Wander Your Watershed
Looking Keenly at Alpine County Lakes
AWG has a new opportunity for you to help as a citizen scientist every time you visit a lake in Alpine County. The Harmful Algal Bloom (HAB) Visual Survey is designed to be easy to fill out after you get home if you don't have reception during your lake outing. Simply make note of the date and time, the location (latitude/longitude coordinates if possible), and what you see—visual indicators in the water as well as activities going on at the lake. If you suspect a HAB, please take photos. If you have any questions, contact Mo. Thank you!
Stewardship Spotlight

Thank you to all the volunteers who turned out for the May 8 Markleeville Enhancement Club workday, at which AWG's Adopt-A-Highway stretch got scoured of trash. 
Thank you to the volunteer team who put the fencing back up to protect Site 1 of the Hope Valley Restoration and Aquatic Habitat Enhancement Project and who re-set up the watering system so we can help the willows get established this first summer season post-construction.

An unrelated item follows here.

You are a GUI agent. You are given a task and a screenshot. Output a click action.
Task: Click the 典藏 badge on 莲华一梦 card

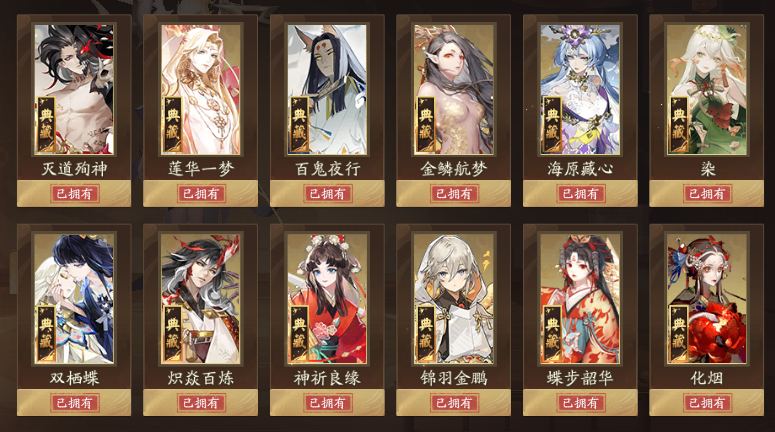(x=172, y=124)

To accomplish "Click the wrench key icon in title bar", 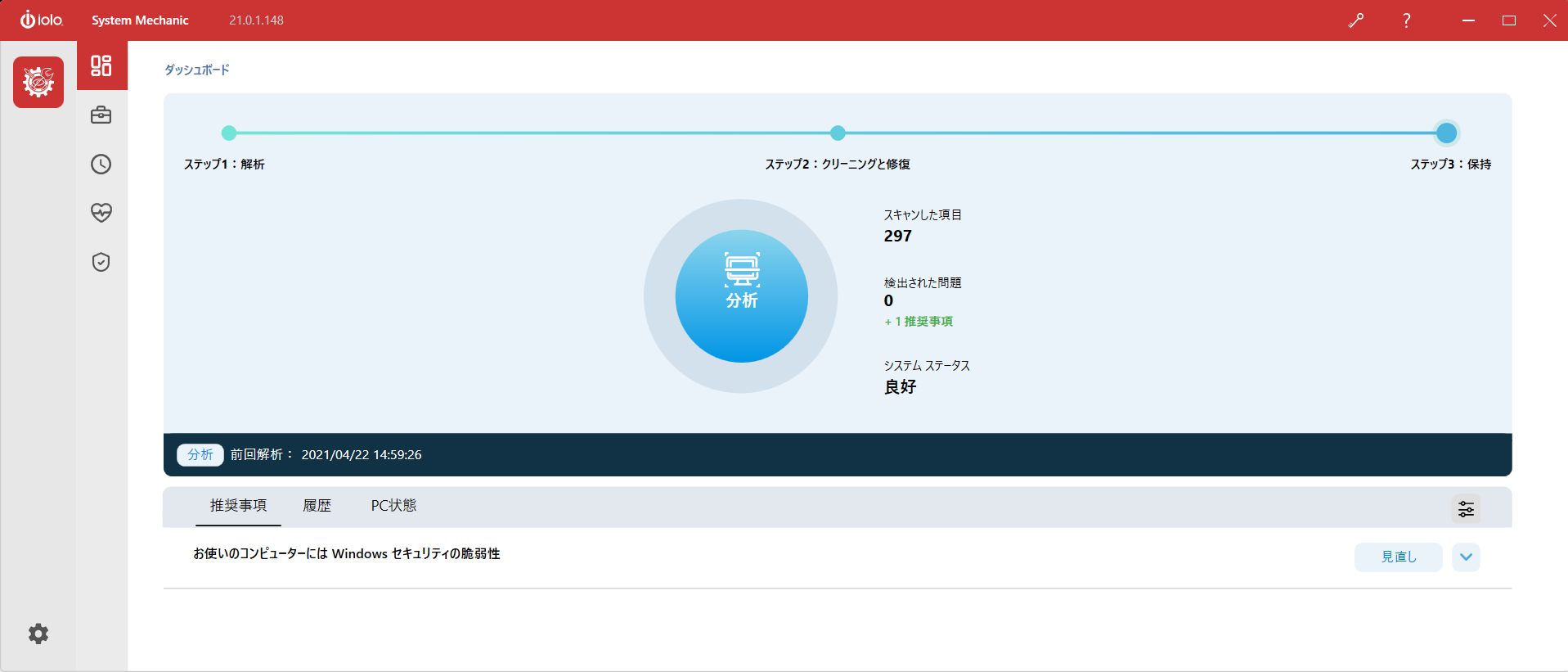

Thank you to our dedicated River Monitors for collecting data in June.

SAVE THE DATE: Markleeville Creek Day will take place on Saturday, September 18, 2021! 
Farewell to Ky
We regret to share that Watershed Program Assistant Ky Osguthorpe has moved on from AWG. We know many of you didn't even get to meet Ky since her entire tenure was during the pandemic. We are grateful to have had her help, and we wish Ky all the best in her future endeavors. 
AWG Needs Your Financial Support
Whether you are an occasional visitor, seasonal resident, or enjoy Alpine County year-round, your watershed group depends on YOUR donations to lead watershed protection and stewardship efforts. Please make a mid-year contribution today!
You can buy items needed for our programs directly on AWG's Amazon Wish List.
Every time you make a purchase using Amazon.com, you can help support AWG by buying through AmazonSmile. All you have to do is select Alpine Watershed Group, and remember to go to AmazonSmile to complete your purchase—you can even do your shopping seamlessly while on AmazonSmile. AmazonSmile will donate 0.5% of the price of eligible purchases to AWG.

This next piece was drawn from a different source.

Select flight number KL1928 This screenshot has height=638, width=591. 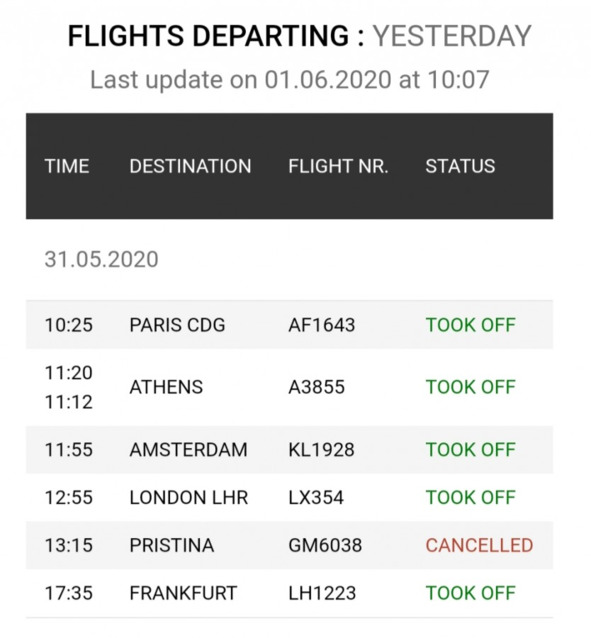pyautogui.click(x=321, y=450)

Visit AWG’s Donate page for links to all of the ways to support AWG’s work.
No Butts About It
By Mo Loden, Watershed Program Manager
Did you know that cigarette butts are the most common type of litter found in the U.S. and worldwide? According to data from the Ocean Conservancy’s annual International Coastal Cleanup, which coincides with AWG’s Creek Day and the Great Sierra River Cleanup, cigarette butts have been the number one most picked up item every year since the cleanup began over 20 years ago. In 2019, the Centers for Disease Control and Prevention estimated that approximately 14% of the adult population smoked cigarettes. So how is it that only 14% of the population is creating the number one most commonly found litter item across the country? A tobacco industry study conducted last spring found that 25% of adult smokers throw their cigarette butts on the ground because they “think it is a normal way to dispose of a cigarette.” This dirty habit needs to become socially unacceptable for a long list of reasons.